Der Verwaltungsgerichtshof hat erwogen:
Die belangte Behörde hat die Aufhebung des Umsatzsteuerbescheides für das Jahr 1988 nicht darauf gestützt, daß nach dem Vertragsgeflecht entweder die Körperschaft öffentlichen Rechtes oder deren Betrieb gewerblicher Art nach dem 29. Dezember 1986 als wirtschaftliche Eigentümer des Schiffes anzusehen ist. Es erübrigte sich daher darauf einzugehen, ob nach dem Vertragsgeflecht ein Miet- oder ein Kaufvertrag (Ratenkauf) abgeschlossen worden ist.

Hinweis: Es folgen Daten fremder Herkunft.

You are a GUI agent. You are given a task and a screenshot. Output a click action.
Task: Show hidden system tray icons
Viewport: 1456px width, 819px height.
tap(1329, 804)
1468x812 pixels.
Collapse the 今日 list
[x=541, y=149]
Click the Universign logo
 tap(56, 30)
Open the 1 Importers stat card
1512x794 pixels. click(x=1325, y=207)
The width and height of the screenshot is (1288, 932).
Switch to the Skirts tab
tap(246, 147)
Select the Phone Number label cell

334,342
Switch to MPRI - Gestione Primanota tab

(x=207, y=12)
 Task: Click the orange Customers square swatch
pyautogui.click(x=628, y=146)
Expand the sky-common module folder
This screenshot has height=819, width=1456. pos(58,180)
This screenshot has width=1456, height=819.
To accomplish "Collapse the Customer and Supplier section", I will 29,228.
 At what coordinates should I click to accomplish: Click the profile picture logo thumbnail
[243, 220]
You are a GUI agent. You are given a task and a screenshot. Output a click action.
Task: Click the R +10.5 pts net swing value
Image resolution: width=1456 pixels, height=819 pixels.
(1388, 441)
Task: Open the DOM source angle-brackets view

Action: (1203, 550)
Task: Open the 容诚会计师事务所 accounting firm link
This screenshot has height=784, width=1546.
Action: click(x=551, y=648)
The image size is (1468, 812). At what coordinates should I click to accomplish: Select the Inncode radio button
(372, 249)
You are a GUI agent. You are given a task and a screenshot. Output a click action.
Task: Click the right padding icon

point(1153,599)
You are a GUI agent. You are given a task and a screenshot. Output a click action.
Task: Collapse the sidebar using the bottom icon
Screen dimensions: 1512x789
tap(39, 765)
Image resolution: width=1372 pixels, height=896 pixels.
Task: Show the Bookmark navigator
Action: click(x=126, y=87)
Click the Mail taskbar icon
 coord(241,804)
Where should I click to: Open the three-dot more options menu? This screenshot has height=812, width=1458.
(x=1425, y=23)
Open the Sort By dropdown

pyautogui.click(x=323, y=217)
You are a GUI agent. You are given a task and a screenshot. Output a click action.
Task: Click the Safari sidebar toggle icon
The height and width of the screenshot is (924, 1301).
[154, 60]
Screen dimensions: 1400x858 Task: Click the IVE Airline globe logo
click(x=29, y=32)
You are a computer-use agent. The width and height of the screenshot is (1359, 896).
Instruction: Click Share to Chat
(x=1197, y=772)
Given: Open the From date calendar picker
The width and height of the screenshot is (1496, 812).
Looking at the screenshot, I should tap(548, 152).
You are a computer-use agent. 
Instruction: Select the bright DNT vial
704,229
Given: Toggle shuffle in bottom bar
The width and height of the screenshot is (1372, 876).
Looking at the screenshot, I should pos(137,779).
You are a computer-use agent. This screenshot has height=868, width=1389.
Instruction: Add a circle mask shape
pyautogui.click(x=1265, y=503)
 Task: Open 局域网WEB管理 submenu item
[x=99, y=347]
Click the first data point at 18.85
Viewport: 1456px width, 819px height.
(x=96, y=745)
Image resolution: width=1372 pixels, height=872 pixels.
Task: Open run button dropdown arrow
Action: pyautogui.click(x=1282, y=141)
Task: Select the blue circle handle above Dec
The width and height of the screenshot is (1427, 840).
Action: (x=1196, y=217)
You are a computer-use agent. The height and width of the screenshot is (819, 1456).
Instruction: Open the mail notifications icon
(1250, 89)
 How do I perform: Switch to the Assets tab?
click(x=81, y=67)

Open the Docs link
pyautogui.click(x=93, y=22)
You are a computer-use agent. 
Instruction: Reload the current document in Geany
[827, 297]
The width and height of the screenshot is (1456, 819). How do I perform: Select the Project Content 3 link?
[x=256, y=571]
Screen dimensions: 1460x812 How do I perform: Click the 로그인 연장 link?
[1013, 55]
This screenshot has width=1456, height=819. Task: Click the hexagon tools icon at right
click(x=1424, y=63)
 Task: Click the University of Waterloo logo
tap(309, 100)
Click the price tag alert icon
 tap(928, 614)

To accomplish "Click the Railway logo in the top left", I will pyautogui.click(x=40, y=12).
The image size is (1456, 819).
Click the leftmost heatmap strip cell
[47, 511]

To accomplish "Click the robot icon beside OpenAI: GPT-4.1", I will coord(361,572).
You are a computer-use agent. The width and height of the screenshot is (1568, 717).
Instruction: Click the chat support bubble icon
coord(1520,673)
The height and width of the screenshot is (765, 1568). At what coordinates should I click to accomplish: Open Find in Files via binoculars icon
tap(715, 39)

Mit der von der belangten Behörde für die Aufhebung des Umsatzsteuerbescheides für das Jahr 1988 gegebenen Begründung wird dessen inhaltliche Rechtswidrigkeit nicht aufgezeigt. Die Beschwerdeführerin betreibt ein gewerbliches Unternehmen iSd § 2 HGB. Sie hat daher der Eintragung in das (vormalige) Handelsregister bedurft, um eine KG zu werden. Bis zur Eintragung galt sie jedoch als GesbR (vgl Kastner/Doralt/Nowotny, Grundriß des österreichischen Gesellschaftsrechtes5, 144, mwA) und war als solche auf Grund ihres wirtschaftlichen Auftretens nach außen als Umsatzsteuersubjekt anzusehen (vgl Doralt/Ruppe, Grundriß des österreichischen Steuerrechtes I5, 339). Da die Beschwerdeführerin somit bereits ab dem 29. Dezember 1986 iSd § 2 UStG unternehmerisch tätig geworden ist, sie das Schiff auch ohne dessen zivilrechtlicher Eigentümer zu sein (vgl § 3 Abs 1 DRGBl 1940 I 1499) instandhalten und vermieten konnte sowie die an der Beschwerdeführerin beteiligten Personen das gewollte wirtschaftliche Ergebnis überdies eintreten und bestehen ließen (vgl § 23 Abs 3 BAO), erweist sich die Aufhebung des Umsatzsteuerbescheides für das Jahr 1988 aus der von der belangten Behörde gegebenen Begründung als rechtswidrig.
Der angefochtene Bescheid war daher gemäß § 42 Abs 2 Z 1 VwGG wegen Rechtswidrigkeit seines Inhaltes aufzuheben.
Von der beantragten mündlichen Verhandlung konnte gemäß § 39 Abs 2 Z 6 VwGG abgesehen werden.
Die Entscheidung über den Aufwandersatz stützt sich auf die §§ 47 ff VwGG iVm der Verordnung BGBl Nr 416/1994.